> _THE TASK_:
Would you reproduce exactly the lines below from the one holding "The height and width of the screenshot is (476, 730)." through the one holding "You are a computer-use agent. The", inclusive, and no others?

(Beginning of INFORMATION PROVIDED)

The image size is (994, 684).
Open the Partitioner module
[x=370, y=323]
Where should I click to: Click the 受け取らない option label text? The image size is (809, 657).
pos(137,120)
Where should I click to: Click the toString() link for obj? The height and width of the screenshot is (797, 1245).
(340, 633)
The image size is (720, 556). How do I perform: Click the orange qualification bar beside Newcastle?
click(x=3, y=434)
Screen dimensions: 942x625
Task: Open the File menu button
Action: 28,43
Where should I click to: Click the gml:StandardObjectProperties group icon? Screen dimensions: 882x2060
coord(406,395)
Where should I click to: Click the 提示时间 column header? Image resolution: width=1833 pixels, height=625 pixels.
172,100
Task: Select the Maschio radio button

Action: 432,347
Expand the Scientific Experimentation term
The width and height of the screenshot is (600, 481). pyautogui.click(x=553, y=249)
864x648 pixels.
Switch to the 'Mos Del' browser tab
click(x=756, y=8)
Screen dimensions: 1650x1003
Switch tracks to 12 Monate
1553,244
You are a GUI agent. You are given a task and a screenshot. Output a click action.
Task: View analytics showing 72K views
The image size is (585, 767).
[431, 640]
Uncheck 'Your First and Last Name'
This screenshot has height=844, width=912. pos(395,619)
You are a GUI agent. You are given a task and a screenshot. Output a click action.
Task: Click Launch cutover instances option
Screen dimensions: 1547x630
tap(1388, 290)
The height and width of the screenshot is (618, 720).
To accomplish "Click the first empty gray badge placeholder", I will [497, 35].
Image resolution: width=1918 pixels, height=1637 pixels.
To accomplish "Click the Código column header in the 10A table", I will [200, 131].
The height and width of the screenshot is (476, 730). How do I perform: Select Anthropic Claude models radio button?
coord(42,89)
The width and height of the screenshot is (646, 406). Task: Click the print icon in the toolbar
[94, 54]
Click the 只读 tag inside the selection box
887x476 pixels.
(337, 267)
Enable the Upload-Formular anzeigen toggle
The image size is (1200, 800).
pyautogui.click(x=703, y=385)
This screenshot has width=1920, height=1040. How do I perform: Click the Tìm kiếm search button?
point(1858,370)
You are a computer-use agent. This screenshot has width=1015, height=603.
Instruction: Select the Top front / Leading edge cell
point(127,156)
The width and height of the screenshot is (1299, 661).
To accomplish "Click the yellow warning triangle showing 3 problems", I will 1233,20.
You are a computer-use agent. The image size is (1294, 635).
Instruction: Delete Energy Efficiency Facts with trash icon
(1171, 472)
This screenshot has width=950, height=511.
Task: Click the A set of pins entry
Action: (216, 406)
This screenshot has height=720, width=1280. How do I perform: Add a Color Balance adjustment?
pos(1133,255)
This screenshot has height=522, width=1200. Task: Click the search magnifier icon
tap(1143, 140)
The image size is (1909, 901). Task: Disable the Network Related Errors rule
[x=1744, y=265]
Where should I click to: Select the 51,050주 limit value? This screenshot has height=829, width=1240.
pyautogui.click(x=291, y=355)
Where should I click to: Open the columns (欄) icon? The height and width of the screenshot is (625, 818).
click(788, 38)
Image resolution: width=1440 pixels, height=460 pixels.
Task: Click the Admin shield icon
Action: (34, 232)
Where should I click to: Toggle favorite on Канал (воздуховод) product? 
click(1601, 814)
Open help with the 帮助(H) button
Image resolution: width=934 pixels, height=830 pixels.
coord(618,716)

(End of INFORMATION PROVIDED)

> _ANSWER SPACE_:
The height and width of the screenshot is (476, 730). How do I perform: Select Anthropic Claude models radio button?
coord(42,89)
The width and height of the screenshot is (646, 406). Task: Click the print icon in the toolbar
[94, 54]
Click the 只读 tag inside the selection box
887x476 pixels.
(337, 267)
Enable the Upload-Formular anzeigen toggle
The image size is (1200, 800).
pyautogui.click(x=703, y=385)
This screenshot has width=1920, height=1040. How do I perform: Click the Tìm kiếm search button?
point(1858,370)
You are a computer-use agent. This screenshot has width=1015, height=603.
Instruction: Select the Top front / Leading edge cell
point(127,156)
The width and height of the screenshot is (1299, 661).
To accomplish "Click the yellow warning triangle showing 3 problems", I will 1233,20.
You are a computer-use agent. The image size is (1294, 635).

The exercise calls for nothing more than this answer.